Metropolitan Museum of Art Announces Harlem Renaissance Exhibition

The Metropolitan Museum of Art, also known as the Met, will pay homage to Black artists of the early 20th century. A Harlem Renaissance exhibition is set to open in 2024.

The exhibition, “The Harlem Renaissance and Transatlantic Modernism,” will run from Feb. 25 to July 28. According to the New York Times, the paintings will be on loan from HBCUs nationwide—including Clark Atlanta University Art Museum, Fisk University Galleries, Hampton University Art Museum, and Howard University Gallery of Art—providing the most in-depth survey for the artwork in New York City in decades.

“We want to show the full breadth of thinking,” shared Denise Murrell, the Met’s curator. “In terms of historical context, this is the first time in art history where we have a cohort of African American artists depicting modern Black life in a modern way. These artists decided to commit their artistic careers to representing modern Black life in the absence of institutional or market support.”

Unfortunately, the famed art museum’s history has been muddled regarding its inclusion of Black artists, but this latest attempt is spearheading New York City’s modern movement to highlight the paintings and sculptures by the Harlem Renaissance’s finest.

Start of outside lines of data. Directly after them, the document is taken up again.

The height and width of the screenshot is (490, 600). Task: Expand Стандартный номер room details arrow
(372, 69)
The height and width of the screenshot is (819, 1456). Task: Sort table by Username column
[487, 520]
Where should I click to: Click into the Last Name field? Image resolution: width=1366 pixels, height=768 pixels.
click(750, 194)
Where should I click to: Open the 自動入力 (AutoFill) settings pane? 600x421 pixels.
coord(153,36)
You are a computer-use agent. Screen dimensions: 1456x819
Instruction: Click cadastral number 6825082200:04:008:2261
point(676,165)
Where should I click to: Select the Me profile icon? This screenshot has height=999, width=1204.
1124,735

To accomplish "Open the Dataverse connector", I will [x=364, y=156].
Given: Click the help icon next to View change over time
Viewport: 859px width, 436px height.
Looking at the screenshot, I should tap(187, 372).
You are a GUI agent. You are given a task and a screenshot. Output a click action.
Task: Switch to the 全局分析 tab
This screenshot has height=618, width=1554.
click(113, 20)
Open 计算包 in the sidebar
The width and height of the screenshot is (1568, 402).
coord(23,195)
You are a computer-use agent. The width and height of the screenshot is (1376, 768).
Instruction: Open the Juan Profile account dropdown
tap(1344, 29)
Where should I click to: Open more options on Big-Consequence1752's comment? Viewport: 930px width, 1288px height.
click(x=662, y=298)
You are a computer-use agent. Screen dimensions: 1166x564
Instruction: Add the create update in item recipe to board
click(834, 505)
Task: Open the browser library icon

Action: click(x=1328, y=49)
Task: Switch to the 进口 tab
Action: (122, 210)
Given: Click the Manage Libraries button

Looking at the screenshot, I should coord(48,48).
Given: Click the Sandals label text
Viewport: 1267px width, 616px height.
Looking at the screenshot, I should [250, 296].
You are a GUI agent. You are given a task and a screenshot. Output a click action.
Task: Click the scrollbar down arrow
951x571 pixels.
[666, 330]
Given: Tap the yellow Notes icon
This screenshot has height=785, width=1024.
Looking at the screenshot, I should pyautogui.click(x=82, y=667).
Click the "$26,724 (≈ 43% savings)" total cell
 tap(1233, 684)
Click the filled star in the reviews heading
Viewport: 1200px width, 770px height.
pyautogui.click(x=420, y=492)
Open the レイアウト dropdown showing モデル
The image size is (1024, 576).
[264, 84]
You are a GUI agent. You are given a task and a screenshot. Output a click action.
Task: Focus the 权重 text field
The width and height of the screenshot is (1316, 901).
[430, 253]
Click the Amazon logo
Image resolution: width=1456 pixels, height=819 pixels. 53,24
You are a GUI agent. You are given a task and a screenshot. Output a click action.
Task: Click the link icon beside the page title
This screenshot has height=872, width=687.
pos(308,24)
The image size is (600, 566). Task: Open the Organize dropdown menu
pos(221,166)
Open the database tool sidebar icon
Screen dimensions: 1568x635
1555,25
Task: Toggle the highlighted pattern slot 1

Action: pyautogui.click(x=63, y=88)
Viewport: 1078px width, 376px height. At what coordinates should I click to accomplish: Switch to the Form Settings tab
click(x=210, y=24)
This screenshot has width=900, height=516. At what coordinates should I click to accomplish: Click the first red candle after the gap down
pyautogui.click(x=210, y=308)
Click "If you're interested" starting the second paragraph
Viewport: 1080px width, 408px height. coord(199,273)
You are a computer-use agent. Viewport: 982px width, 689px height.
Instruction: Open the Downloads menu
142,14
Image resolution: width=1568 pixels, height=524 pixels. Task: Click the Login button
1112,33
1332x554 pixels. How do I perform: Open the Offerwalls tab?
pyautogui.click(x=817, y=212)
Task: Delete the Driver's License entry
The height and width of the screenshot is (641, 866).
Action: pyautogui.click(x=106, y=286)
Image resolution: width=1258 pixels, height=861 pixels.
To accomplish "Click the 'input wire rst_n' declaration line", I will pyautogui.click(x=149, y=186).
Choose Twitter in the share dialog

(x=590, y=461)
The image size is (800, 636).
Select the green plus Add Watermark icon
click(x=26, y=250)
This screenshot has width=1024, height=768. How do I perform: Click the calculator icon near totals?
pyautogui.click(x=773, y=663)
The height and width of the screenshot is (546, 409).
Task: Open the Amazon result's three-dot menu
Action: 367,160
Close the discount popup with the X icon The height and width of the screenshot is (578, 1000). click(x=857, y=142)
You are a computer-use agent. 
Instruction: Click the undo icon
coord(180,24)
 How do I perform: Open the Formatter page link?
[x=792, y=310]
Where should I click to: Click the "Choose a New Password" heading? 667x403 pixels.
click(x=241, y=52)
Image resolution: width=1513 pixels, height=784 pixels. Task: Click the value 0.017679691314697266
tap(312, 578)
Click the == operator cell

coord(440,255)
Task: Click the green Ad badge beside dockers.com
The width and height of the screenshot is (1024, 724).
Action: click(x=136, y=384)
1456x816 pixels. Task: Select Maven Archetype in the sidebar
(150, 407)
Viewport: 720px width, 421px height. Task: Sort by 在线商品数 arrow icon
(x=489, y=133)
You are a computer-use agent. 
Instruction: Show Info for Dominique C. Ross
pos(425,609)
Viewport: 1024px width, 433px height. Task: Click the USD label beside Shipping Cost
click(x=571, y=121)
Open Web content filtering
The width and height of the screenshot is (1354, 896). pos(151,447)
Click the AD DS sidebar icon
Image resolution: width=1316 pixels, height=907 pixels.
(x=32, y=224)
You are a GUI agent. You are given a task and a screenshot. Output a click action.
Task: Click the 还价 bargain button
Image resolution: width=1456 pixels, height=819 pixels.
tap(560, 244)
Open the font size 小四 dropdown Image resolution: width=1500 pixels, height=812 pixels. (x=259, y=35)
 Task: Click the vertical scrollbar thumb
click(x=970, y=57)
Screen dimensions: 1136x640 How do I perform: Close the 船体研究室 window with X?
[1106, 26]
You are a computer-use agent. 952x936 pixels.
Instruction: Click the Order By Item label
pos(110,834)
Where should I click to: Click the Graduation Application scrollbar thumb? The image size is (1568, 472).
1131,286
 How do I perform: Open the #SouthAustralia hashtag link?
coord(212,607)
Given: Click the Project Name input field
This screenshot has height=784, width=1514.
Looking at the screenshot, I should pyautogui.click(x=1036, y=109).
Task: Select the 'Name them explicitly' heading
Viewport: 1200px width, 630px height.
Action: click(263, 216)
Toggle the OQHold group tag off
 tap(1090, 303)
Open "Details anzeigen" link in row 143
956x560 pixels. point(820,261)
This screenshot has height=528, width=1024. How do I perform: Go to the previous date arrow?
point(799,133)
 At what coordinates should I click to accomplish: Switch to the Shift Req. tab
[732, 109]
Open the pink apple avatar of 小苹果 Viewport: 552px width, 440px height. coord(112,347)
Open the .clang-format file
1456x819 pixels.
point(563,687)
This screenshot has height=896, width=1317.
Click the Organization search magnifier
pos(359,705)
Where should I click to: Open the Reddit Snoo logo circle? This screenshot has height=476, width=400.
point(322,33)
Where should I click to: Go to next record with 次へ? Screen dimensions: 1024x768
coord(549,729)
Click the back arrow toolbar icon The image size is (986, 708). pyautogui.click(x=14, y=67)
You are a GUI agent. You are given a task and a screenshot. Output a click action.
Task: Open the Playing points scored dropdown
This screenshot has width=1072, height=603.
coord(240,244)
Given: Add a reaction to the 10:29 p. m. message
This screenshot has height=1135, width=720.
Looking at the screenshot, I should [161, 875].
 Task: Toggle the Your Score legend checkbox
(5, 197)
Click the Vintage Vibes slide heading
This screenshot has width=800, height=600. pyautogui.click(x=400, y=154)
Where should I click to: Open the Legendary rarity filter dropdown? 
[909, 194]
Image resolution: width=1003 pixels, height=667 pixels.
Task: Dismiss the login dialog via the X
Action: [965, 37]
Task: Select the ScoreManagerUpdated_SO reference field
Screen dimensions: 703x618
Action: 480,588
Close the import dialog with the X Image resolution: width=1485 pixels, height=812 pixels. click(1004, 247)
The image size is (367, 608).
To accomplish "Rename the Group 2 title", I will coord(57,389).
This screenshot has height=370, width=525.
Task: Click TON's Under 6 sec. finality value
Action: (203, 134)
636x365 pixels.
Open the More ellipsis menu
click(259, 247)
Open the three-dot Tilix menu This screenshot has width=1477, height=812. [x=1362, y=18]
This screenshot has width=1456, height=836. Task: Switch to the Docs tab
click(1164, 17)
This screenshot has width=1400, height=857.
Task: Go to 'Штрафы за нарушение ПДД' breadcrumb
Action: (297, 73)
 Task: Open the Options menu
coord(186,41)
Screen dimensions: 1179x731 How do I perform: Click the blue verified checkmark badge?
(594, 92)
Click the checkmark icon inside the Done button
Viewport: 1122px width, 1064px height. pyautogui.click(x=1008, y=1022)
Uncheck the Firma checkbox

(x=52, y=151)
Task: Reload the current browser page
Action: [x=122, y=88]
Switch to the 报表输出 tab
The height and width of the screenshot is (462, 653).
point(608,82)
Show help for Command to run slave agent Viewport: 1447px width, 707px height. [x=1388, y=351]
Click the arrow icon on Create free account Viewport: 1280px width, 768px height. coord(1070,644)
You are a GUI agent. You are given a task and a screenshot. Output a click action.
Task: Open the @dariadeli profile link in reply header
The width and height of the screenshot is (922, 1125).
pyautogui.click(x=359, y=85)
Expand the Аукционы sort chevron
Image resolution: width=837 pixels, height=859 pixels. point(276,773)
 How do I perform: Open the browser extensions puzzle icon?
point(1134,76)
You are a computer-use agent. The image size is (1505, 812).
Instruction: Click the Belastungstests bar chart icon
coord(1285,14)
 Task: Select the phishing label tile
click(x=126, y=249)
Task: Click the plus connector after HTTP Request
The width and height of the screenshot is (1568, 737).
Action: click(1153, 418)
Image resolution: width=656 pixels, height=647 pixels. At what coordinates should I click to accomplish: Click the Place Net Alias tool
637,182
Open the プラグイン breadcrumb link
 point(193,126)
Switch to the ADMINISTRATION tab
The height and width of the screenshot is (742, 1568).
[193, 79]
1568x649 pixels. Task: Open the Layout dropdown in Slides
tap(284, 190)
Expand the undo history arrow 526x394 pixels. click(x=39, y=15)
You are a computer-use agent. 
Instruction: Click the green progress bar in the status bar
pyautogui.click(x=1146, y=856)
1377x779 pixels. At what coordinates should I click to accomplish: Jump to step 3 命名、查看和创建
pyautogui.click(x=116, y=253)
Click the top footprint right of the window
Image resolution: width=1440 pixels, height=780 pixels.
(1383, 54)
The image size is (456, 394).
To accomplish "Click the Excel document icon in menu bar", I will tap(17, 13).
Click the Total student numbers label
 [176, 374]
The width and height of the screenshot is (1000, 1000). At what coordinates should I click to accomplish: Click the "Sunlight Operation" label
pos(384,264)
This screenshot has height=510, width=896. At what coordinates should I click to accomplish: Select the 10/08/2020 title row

Quintessential pieces, such as “Woman in Blue” by William H. Johnson, and sculptures by Augusta Savage, will be in the exhibition. Murrell also described the thoughts that inspired the artists’ pieces, calling it a “radical modernity” to focus on the everyday lives of those marginalized,

“Becoming painters of modern life within their own communities was key to what the Harlem artists were attempting. It was an act of radical modernity, for example, to make portraits of an elder Black woman who would have been born into enslavement. And to make them in such a dignified way—those images simply did not exist in previous periods.”